This slice of cinematic surrealism is truly the last stand of the formerly bursting underground scene that brought us such cinematic dynamos as Jim VanBebber, Nacho Cerda and Jorg Buttgerreit. Now the scene is utterly and completely dead, with no one shooting on film anymore and the online community murdering the former camaraderie that was felt amongst “underground” enthusiasts in the late nineties. SUBCONSCIOUS CREULTY stands nearly alone, as it is clearly a film of cinematic demon exorcism, made to purge torturous images from the filmmaker’s heart and soul. Something very few backyard auteurs are willing to even attempt anymore (though there are a few of us still trying). This is the antithesis of backyard tits and gore for laughs that poses as underground filmmaking these days.
The film starts out with a low-key, stylish montage with voiceover explaining that film is a lie; just images strung together from stolen moments of dreams. This is followed with an on screen text message explaining the difference between the right and left-brain, suggesting we kill the side attached to reason. Stark black on white credits drop us headfirst into the nightmarish visions ahead. A woman lies naked and prone on a concrete slab in a dusty and dank basement. A well-manicured female hand caresses her, puts a red cloth over her face, then proceeds to slice open the nude woman’s stomach and pullout an eyeball. The dreams have begun.
The first “story” deals with a pregnant woman and her obsessive brother. He watches her through doorways and keyholes, obsessing constantly about her sexuality and pregnancy. He makes her both physically and emotionally dependent upon him as his sickness grows, mirroring the child growing inside her. His inner monologue often talks of making the birth the biggest mockery of life the world would ever see. And he does. Without spoiling the climax, it suffices to say that it is unsettling and certainly not for the fainthearted. But also with that said, the climax of this segment runs a bit long, lingering on the horrific incident past the point of shock or even revulsion. At the end the characters are dead inside and feel nothing, I felt a very similar way. Perhaps that was the intention.
Segment two is easily the best of the film, and some of the purest surrealist filmmaking made in the last fifteen years. Without explanation or even dialogue we watch as a group of people literally make love to the Earth. They writhe in complete ecstasy as they grind their genitals into muddy holes. As one man digs deeper into the Earth it bleeds heavily with him rubbing the planetary menstruation all over himself. A woman fellates a tree branch and breaks it off sending geysers of ejaculate/blood all around. At the end of the segment a man fellates a woman in white robes who has a large knife as a surrogate penis. It slices and cuts his mouth to sheds, but he continues while she pants in orgasm.

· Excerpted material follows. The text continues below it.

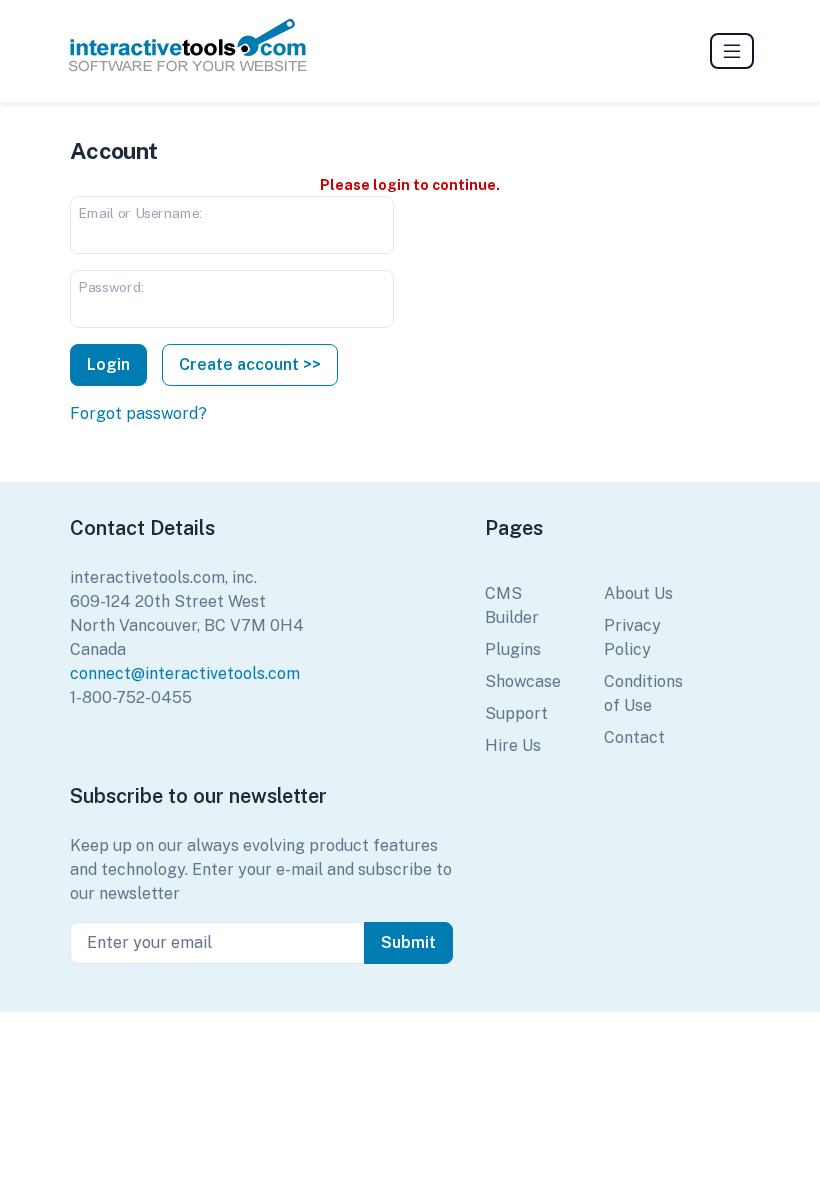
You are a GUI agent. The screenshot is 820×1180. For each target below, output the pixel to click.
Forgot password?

The scene is agonizingly beautiful, shot with slow movement and high film speed to give it all a dreamlike slur of motion. Though bloody, no one seems to be in pain, the whole segment seems to communicate something positive and wondrous. These are people connecting with the very content of nature itself, with blood, dirt, vegetation, sex and humanity become one. The segment seems to be trying to say the same sort of thing the Elias Merhage’s film BEGOTTEN (1992) attempted, but does it in a much less self important way. Just like the original Surrealists intended, this is dream-life on film.
The lyrical nature of the film then drastically changes pace to rapid fire editing and hard-edged industrial rock music when we meet a lonely businessman drinking coffee after work. He is jettisoned through the streets (through the use of hyper stylized editing not unlike TETSUO). Once home the man indulges in what seems to be his nightly ritual of masturbation to hardcore pornography. Once he ejaculates he clearly seems rather disgusted with himself, throwing a cum covered coin at the TV. That’s his life in a nutshell- money, joyless self service sex and no fulfillment at all. Once asleep, a faceless, black-gloved entity attacks. The focus of his life is the target. His dick gets impaled by fishhooks and peeled back like a bloody flesh-banana, all the while being masturbated furiously.
Cut from there to the last segment (which is actually the second half of the above segment) and the most obvious. Christ is on his knees wailing in front of a church in a modern street. He is carried into a darkened warehouse and attacked by several demonic women who proceed to tear him limb from limb, cannibalizing him the whole way. Just in case you miss the body of Christ idea there is a quick flash of the Eucharist being eaten. They gut him and for the final indignity shove a large tree branch up his ass. Christ suffers far more horrifying indignities here than in any passages of the bible, which is pretty substantial. His pain is made flesh and alive in front of our eyes. Most viewers will turn away either at the blasphemy of the images or the sheer revulsion. Others may find the imagery so obvious that they turn off as well. But for those very few who can read between the lines and have some faith in director Hussain, they may see that he is indeed exploring a message; the pain of being a martyr for the human race. The global suffering of mankind at the hands of a church that has long forgotten the real reason they are worshipping. Hypocrisy, at its most vile and repugnant, made blood, shit and cum. In between we get a haunting set up of religious objects and icons with real life wartime atrocity footage (much of it from the British documentary EXECUTIONS) being projected onto them.
Somehow through all of this the businessman is reborn, lying prone in a waterfall, naked, almost hairless, being cleansed by the purity of the Earth herself. He has passed through the muddled brutality of human kind and come out the other side. And so have we.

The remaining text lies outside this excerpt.